Wednesday, April 6, 2011

How To Dress Like A Parisian (It's Kind of Like Dressing Like a New Yorker)

Ines de la Fressange. (New York Times)

Personally, the idea of dressing "like a Parisian" comes across at first as a little out of date to me. The cross pollination of cultures goes way back. To me, modern style dictates that you mix it up. H+M with Hermes. Some little cotton thing with a great jacket or wrap and jeans, and some killer shoes. A simple shirt with amazing jewelry. I like the combination of all cultures and styles. Straight Euro is far too stuffy. In my opinion, great American designers have the freshest looks, the French are the most sophisticated and have the most skill, and the Italians have the most beautiful fabrics and cuts, so there it is...what you really need is balance. Current designers borrow from the same resources that drive anyone in fashion... #1, and the most important- history, followed by the great couturiers, and most definitely, Levi Strauss. (There does not exist a designer of note who does not make, appreciate, or wear blue jeans.)

The French and Italians were influenced greatly by the Asian cultures since back in the early 1700's, when beautiful silks, cuts, and colors were introduced via the the expansion of the shipping trade. I love the casual look which people like India Hicks ( have brought forward in the combination of British upper crust, (which usually shows the ease of things slightly worn in), and the wonderful lightness of the colonial islands- linen, cotton, colors- think India and Africa mixed with Mustique.)

Designers were influenced, primarily via a shift in culture, though film and music, to more earthy influences in the late 50's to late 60's. Americans invented "hip". There is no hip without reference to Elvis Presley's leather, Audrey's capris, the counter culture, hippies, Easy Rider and Woodstock. What was on the street went onto the screen, and to design houses. They are still there.

Back to history: Look at the success of Ralph Lauren. He sells a romanticized idea of what he envisions American upper class should look like. It is a culmination of studying the English and their weekend hunts, African safari (usually intended for the very wealthy), mixed with movie stars of the 20's and 30's in biased cut satin gowns and black tie, the Great Gatsby, and the American cowboy.
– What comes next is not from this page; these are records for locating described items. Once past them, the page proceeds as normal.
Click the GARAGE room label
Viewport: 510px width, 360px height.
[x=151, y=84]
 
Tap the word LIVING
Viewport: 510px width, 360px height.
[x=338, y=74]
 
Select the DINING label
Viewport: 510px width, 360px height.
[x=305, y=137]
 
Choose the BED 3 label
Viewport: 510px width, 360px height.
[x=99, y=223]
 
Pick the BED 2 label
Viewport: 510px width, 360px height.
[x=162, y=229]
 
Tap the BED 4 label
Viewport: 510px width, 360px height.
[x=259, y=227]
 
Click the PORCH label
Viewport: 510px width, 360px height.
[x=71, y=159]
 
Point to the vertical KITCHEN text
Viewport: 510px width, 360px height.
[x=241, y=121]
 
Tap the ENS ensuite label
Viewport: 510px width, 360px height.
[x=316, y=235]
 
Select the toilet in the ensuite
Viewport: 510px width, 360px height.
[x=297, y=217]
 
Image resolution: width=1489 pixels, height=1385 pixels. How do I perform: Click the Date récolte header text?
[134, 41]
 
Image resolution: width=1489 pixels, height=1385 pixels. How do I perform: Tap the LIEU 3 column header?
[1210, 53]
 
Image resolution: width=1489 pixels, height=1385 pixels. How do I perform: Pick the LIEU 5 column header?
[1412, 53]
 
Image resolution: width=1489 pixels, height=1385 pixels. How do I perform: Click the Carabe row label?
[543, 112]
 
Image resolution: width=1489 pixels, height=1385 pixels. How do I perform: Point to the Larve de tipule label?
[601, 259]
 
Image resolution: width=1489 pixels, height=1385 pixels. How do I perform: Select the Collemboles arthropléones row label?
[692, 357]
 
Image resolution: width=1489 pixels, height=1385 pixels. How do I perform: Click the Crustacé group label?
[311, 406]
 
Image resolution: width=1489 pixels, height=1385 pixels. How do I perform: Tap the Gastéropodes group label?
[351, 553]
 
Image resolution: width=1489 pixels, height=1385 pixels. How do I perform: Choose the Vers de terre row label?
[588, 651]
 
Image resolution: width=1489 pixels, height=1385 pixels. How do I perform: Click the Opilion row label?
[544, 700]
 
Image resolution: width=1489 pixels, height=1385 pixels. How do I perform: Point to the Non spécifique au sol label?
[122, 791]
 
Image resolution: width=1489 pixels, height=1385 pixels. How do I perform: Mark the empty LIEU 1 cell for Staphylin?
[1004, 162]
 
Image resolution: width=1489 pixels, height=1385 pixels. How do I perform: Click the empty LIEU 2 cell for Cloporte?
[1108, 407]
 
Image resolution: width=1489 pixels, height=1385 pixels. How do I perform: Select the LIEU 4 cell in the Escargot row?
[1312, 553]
Every time I go into a costume house to look for historical costume ideas, there is a rack of clothes on hold for Ralph Lauren or some other designer. They are renting costumes from films made from the early 20's through the 70's, waiting to be knocked off. So, at the end of the day, millions of consumers are wearing a copy of a piece originally designed by an uncredited costume designer from early Hollywood, who had studied world history to create the perfect piece. One of the most influential people on fashion in the past 30 years is someone you have probably never heard of. The brilliant Milena Canonero. She did possibly the most important costumes, in terms of broad public trends, EVER. They were for the beautiful film, Out of Africa. Suddenly, everyone was out there in pale linen, gauzy lace, and fine beige cotton. In reverse, then; to do the film Evita, a large amount of the French designer clothes, (Dior, etc., for Madonna/Eva Peron), were rented or copied from Palace Costume in West Hollywood, a virtual museum of fine historical clothing. You see? It's all a circle.

But, I digress. Back to the Parisian...

Ines de la Fressange understands great style. She knows how to mix it up, she lives it, and she has done a book on it. This is a short video by Ms. Fressange, an ex model who used to be the face of Chanel. I always felt it was because she really looked like Coco Chanel. She also has the look of a someone with a bit of mischief in her. She, like Chanel, is very outspoken. Karl Lagerfeld came along, putting everything in the accessories closet on her all at once. A term I am now coining- Exhalted Vulgarity. He made biker boots. (Breathe, Coco, breathe!) They were actually pretty cool. He made his mark, she became famous, and then he dropped her. Two strong egos, one podium. C'est la vie.

Ines in classic Chanel

After the (unfortunate) gilding of the lily

Ines has more than moved on. She's now in her 50's. Happy and unapologetic about it. She is the embodiment of French style, and was awarded the Legion d"Honneur because of it. The link below shows a bit from her new little red book. Simple classics, but always useful. It is a base for one's imagination. Anybody can do it for any amount of money, but the basics have to be there.

Of course, the best piece of advice for great style is to smile and not take any of it too seriously. That is the key to everything.

La Fressange seems to understand that very well.